#### [Text excerpt]
────────

Credits @victordibia for this tutorial.

A guidance language for controlling large language models. https://github.com/guidance-ai/guidance

NOTE: Guidance sends additional params like stop_sequences which can cause some models to fail if they don't support it.

Fix: Start your proxy using the --drop_params flag

litellm --model ollama/codellama --temperature 0.3 --max_tokens 2048 --drop_params
import guidance

# set api_base to your proxy
# set api_key to anything
gpt4 = guidance.llms.OpenAI("gpt-4", api_base="http://0.0.0.0:8000", api_key="anything")

experts = guidance('''
{{#system~}}
You are a helpful and terse assistant.
{{~/system}}

{{#user~}}
I want a response to the following question:
{{query}}
Name 3 world-class experts (past or present) who would be great at answering this?
Don't answer the question yet.
{{~/user}}

{{#assistant~}}
{{gen 'expert_names' temperature=0 max_tokens=300}}
{{~/assistant}}
''', llm=gpt4)

result = experts(query='How can I be more productive?')
print(result)

Proxy Configs

The Config allows you to set the following params

Param Name Description
model_list List of supported models on the server, with model-specific configs
litellm_settings litellm Module settings, example litellm.drop_params=True, litellm.set_verbose=True, litellm.api_base, litellm.cache
general_settings Server settings, example setting master_key: sk-my_special_key
environment_variables Environment Variables example, REDIS_HOST, REDIS_PORT

Example Config

model_list:
  - model_name: gpt-3.5-turbo
    litellm_params:
      model: azure/gpt-turbo-small-eu
      api_base: https://my-endpoint-europe-berri-992.openai.azure.com/
      api_key: 
      rpm: 6      # Rate limit for this deployment: in requests per minute (rpm)
  - model_name: gpt-3.5-turbo
    litellm_params:
      model: azure/gpt-turbo-small-ca
      api_base: https://my-endpoint-canada-berri992.openai.azure.com/
      api_key: 
      rpm: 6
  - model_name: gpt-3.5-turbo
    litellm_params:
      model: azure/gpt-turbo-large
      api_base: https://openai-france-1234.openai.azure.com/
      api_key: 
      rpm: 1440

litellm_settings:
  drop_params: True
  set_verbose: True

general_settings: 
  master_key: sk-1234 # [OPTIONAL] Only use this if you to require all calls to contain this key (Authorization: Bearer sk-1234)


environment_variables:
  OPENAI_API_KEY: sk-123
  REPLICATE_API_KEY: sk-cohere-is-okay
  REDIS_HOST: redis-16337.c322.us-east-1-2.ec2.cloud.redislabs.com
  REDIS_PORT: "16337"
  REDIS_PASSWORD: 

Config for Multiple Models - GPT-4, Claude-2

Here's how you can use multiple llms with one proxy config.yaml.

────────

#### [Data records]
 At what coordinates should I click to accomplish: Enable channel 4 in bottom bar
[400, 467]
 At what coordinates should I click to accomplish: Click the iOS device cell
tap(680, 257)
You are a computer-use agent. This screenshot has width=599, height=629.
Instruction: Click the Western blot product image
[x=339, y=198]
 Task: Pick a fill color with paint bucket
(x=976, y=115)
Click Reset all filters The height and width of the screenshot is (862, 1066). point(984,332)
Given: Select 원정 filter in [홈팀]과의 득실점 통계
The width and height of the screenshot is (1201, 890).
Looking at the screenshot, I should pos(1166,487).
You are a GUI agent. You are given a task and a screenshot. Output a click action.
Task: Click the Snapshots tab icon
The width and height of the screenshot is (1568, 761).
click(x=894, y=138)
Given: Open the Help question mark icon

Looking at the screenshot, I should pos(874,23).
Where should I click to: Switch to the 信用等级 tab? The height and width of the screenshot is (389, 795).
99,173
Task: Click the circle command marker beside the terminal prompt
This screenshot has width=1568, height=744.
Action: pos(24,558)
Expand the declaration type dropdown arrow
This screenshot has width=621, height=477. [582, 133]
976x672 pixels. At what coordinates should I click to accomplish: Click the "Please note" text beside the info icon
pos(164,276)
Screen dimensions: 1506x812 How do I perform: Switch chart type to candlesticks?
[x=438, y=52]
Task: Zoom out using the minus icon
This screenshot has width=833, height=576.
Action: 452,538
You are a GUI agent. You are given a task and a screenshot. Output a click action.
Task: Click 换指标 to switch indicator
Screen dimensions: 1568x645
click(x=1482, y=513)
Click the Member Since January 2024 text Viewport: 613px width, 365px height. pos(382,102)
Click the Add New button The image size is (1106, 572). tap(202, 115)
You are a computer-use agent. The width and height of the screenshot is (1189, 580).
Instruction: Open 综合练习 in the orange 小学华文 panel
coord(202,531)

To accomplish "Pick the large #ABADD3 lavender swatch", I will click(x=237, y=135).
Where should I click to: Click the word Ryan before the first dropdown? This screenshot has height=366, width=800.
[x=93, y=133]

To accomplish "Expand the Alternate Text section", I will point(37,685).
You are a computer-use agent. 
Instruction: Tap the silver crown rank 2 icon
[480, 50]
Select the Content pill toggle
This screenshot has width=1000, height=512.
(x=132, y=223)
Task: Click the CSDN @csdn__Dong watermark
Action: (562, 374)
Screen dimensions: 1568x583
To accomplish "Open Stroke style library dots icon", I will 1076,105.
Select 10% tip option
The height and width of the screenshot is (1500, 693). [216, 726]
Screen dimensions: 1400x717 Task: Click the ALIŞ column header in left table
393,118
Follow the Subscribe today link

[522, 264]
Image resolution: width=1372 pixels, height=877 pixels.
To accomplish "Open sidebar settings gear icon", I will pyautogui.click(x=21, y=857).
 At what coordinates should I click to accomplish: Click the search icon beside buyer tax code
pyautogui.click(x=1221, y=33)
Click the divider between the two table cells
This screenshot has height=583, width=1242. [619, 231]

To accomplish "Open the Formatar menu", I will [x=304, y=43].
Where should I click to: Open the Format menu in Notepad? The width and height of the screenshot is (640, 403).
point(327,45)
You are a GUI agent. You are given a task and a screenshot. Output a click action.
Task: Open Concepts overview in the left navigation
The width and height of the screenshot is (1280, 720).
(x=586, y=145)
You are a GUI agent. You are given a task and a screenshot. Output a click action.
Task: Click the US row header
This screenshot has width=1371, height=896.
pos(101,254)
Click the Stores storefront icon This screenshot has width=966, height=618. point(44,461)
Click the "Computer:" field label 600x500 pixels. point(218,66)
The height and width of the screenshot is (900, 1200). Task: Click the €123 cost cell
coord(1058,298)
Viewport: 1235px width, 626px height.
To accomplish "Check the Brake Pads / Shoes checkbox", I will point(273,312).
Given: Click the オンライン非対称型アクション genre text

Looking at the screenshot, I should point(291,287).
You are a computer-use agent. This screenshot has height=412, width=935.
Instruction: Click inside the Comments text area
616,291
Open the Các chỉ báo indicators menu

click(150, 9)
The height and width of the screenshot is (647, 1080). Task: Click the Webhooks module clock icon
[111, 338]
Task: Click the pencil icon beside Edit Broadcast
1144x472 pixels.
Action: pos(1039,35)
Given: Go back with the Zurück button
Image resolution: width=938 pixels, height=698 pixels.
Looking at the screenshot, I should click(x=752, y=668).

────────

#### [Tasks and exercises]
1. Answer these questions from the LiteLLM proxy excerpt:
(a) Which flag should the proxy be started with to fix models failing on extra params?
(b) What rpm value is set for the azure/gpt-turbo-large deployment?
(c) What value does the example config give for REDIS_PORT?
2. In the LiteLLM proxy excerpt, rename "expert_names" to "expert_list" and write out the part that opens with "Don't answer the" and closes with "be more productive?')".
The data have no connection to the LiteLLM proxy excerpt.

#### [Exercise results]
1.
(a) --drop_params
(b) 1440
(c) "16337"

2.
Don't answer the question yet.
{{~/user}}

{{#assistant~}}
{{gen 'expert_list' temperature=0 max_tokens=300}}
{{~/assistant}}
''', llm=gpt4)

result = experts(query='How can I be more productive?')